# Convict limit in 2 hours



## Ginzu (Nov 16, 2011)

Blah Blah Blah....lots of Sheepies.....blah blah blah....fiddler crabs kill it....blah blah blah Destin Bridge :thumbup:

What are you waiting for?


----------



## oxbeast1210 (Jun 21, 2010)

Lol nice


----------



## jmunoz (Jan 11, 2012)

Lol good report man I like it straight to the point..


----------



## tips n tails (Mar 2, 2011)

nice catch! How often do you think the sheepies replenish themselves there?


----------



## Kevin B (Dec 3, 2012)

Congrats. great catch.

Kevin


----------



## EmeraldGhostJr (Aug 21, 2012)

:thumbsup:


----------



## DAWGONIT (Jan 16, 2009)

get some; looks like you qualified for that!
Catch 'em up.


----------



## Ginzu (Nov 16, 2011)

tips n tails said:


> nice catch! How often do you think the sheepies replenish themselves there?

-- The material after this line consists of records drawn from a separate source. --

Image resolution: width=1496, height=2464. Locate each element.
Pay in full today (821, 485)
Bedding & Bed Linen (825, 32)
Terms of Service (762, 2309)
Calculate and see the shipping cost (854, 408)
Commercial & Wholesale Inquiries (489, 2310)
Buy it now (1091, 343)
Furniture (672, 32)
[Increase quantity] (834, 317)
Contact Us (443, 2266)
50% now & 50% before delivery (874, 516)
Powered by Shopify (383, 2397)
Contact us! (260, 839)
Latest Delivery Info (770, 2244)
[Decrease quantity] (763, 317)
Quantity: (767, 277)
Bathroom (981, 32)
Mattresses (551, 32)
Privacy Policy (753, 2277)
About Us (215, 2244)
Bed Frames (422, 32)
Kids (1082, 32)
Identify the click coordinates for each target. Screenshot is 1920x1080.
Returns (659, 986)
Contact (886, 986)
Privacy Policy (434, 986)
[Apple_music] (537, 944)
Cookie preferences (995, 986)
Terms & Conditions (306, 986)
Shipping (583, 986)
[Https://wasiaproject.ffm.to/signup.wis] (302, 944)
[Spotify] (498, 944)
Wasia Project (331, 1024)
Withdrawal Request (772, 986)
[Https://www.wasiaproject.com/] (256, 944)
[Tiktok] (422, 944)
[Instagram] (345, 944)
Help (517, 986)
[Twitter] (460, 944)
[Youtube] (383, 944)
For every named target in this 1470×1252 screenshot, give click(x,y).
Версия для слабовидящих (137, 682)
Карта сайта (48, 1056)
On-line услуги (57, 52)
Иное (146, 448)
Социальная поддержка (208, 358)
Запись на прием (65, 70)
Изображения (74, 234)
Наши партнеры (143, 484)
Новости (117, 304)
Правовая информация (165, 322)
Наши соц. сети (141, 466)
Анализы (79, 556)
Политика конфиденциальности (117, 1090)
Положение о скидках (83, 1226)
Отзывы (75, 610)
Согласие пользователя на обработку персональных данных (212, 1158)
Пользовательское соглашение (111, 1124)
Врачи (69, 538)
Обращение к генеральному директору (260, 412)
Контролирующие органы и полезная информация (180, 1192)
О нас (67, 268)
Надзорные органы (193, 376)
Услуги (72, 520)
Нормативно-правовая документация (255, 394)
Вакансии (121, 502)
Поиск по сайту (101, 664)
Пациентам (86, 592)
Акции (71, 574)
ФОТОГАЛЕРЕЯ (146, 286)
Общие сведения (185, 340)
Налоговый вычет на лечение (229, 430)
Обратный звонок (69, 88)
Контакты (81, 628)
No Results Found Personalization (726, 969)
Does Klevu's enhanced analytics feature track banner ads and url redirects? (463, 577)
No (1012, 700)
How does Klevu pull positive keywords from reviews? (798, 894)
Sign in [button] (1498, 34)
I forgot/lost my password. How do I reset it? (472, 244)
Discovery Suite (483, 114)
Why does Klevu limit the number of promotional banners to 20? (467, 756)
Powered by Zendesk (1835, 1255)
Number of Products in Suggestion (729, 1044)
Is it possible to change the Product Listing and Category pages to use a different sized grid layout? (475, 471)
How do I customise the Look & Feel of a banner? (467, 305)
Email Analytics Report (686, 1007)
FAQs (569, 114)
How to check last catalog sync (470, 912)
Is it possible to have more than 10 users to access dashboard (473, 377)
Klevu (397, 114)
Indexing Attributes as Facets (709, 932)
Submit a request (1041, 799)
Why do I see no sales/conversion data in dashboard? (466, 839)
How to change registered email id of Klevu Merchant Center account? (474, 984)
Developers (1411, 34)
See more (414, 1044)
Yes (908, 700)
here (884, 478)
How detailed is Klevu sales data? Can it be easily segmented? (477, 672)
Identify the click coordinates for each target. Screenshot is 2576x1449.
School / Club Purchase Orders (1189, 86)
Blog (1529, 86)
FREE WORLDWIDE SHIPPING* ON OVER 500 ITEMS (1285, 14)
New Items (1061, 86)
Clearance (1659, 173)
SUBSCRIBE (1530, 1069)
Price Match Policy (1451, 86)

No telling with the migration, but that bridge is absolutely loaded right now. My FF was absolutely blowing up the whole time.


----------



## tips n tails (Mar 2, 2011)

Ginzu said:


> No telling with the migration, but that bridge is absolutely loaded right now. My FF was absolutely blowing up the whole time.


How many fids did you go through? 2 dzn?


----------



## Ginzu (Nov 16, 2011)

Probably 3 dozen. I threw back 7 smaller ones trying to get some big boys.


----------



## tips n tails (Mar 2, 2011)

Ginzu said:


> Probably 3 dozen. I threw back 7 smaller ones trying to get some big boys.


Just wondering I picked up some today and thinking about going out tomorrow weather permitting


----------



## JD7.62 (Feb 13, 2008)

Nice job man. Wish I had time to go, hit up a new spot and loaded up on the stone crabs though so still a good day even if I froze my butt off in the water and didnt feel a tug on my rod.


----------



## Yaksquatch (Mar 23, 2009)

Nice job dude! Whack em and stack em!

Alex


----------



## Austin (Sep 30, 2007)

Perfect job on the report :thumbsup:


----------



## Redfisher53 (Dec 14, 2012)

slayed em!


----------



## Redfisher53 (Dec 14, 2012)

fishing is all about jerks-one jerk waiting on one end waiting for a jerk on the other end


----------



## Ginzu (Nov 16, 2011)

tips n tails said:


> Just wondering I picked up some today and thinking about going out tomorrow weather permitting


Forecast looks good for tomorrow, good luck.


----------



## dallis (Nov 15, 2011)

Awesome report. I cought a few at I10 by Archie Glover but they were hard to find.


----------



## Redalert08 (May 30, 2011)

Bet that was fun cleanin lol good job rob!


----------



## Ginzu (Nov 16, 2011)

Redalert08 said:


> Bet that was fun cleanin lol good job rob!


I just cleaned them today. Totally sucked.


----------



## dthomas142 (Jul 18, 2011)

Nice job Ginzu, ur always killing em,thanks for the pics


----------